> [Text extract]:
————

Executive summary: I finished the beautiful and challenging 40.7 mile Highlands Sky trail race in Davis, West Virginia on June 17, 2006. My time was 11:18:00 (103 out of 125 finishers). The weather was a clear blue sky and the temperatures climbed into the 80s. The second half of the course is mostly out in the open, so the sun and heat had a big effect. RD Dan Lehmann and his volunteers put on a great race.
At five AM, a line of school buses and various crew vehicles left the front of the Canaan Valley Resort for a half hour curving, climbing, and descending ride in the pre-dawn glow to the start line. At six AM we were off on a easy couple of paved miles. My quads reminded me that I had pushed the pace on a 3+ hour rock and roots hiking trail run six days before, but soon they gave up complaining.
All of this course was new to me, so I settled into the back of the pack as we cruised along, people were chattering and birds were chirping as the sun came up. After a fluids only aid station at 2 miles, we entered the woods for the biggest climb of the day, about 2,300 feet, on trails and old woods roads. June is prime growing season in the eastern U.S. mountains and it has been a good year for stinging nettles which crowded the sides of the trail. Want to step around a muddy spot or pass somebody? Expect to swipe your legs on a nettle patch. Luckily, the nettles were only in this first climb. Mud? The trail by my eastern forest experience, was quite dry. The wet patches were small “hillside swamps” where there was ledge or clay keeping a spot always moist. Some people who had run this race before said they had never seen the course this dry.
Towards the top of the big climb it was running time as the trail became rocky ups and downs on top of the ridge before reaching Aid #2 at about 10 miles.
Between Aid #2 and #3 is a gorgeous downhill stretch along a narrow trail
between laurel bushes towering over our heads. In the deep shade, if
suddenly felt tropical. All downhills must end and soon we were climbing
again on the second big climb, but only for about 1,200 feet. After a
pause at the wonderful Aid #3 (aid stations during climbs are always
wonderful because you get to stop. The people here were great, as they were
at all the other aid stations), it was a little more climbing and then more
open rocky running on the ridge.

————

> [Data section]:
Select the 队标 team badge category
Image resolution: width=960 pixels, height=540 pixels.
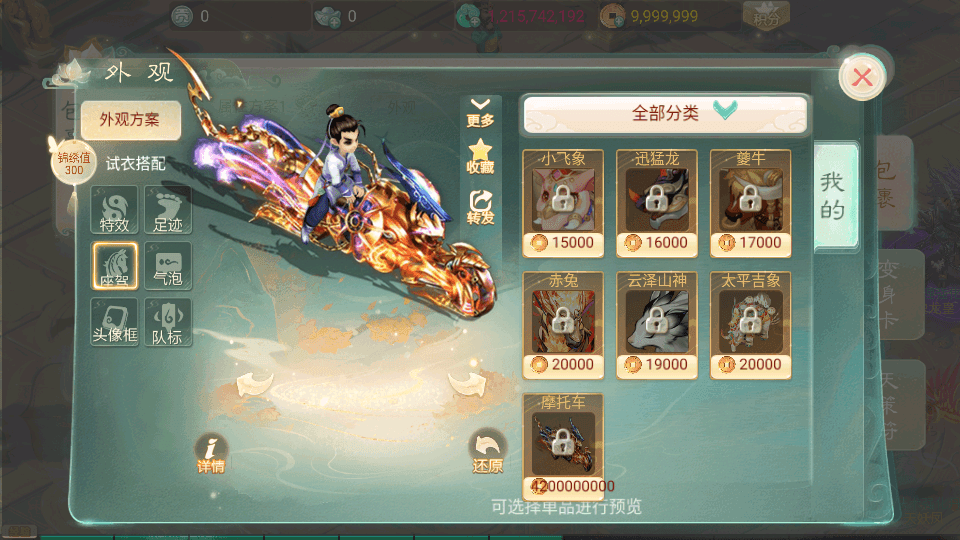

————

> [The tasks]:
1) According to the race report, what was the author's finishing time, and what place was that?
2) In the race report, substitute "rugged" for "rocky" and give everything from "Towards the top" down to "about 10 miles.".

> [Final results]:
1) 11:18:00, 103rd of 125 finishers.

2)
Towards the top of the big climb it was running time as the trail became rugged ups and downs on top of the ridge before reaching Aid #2 at about 10 miles.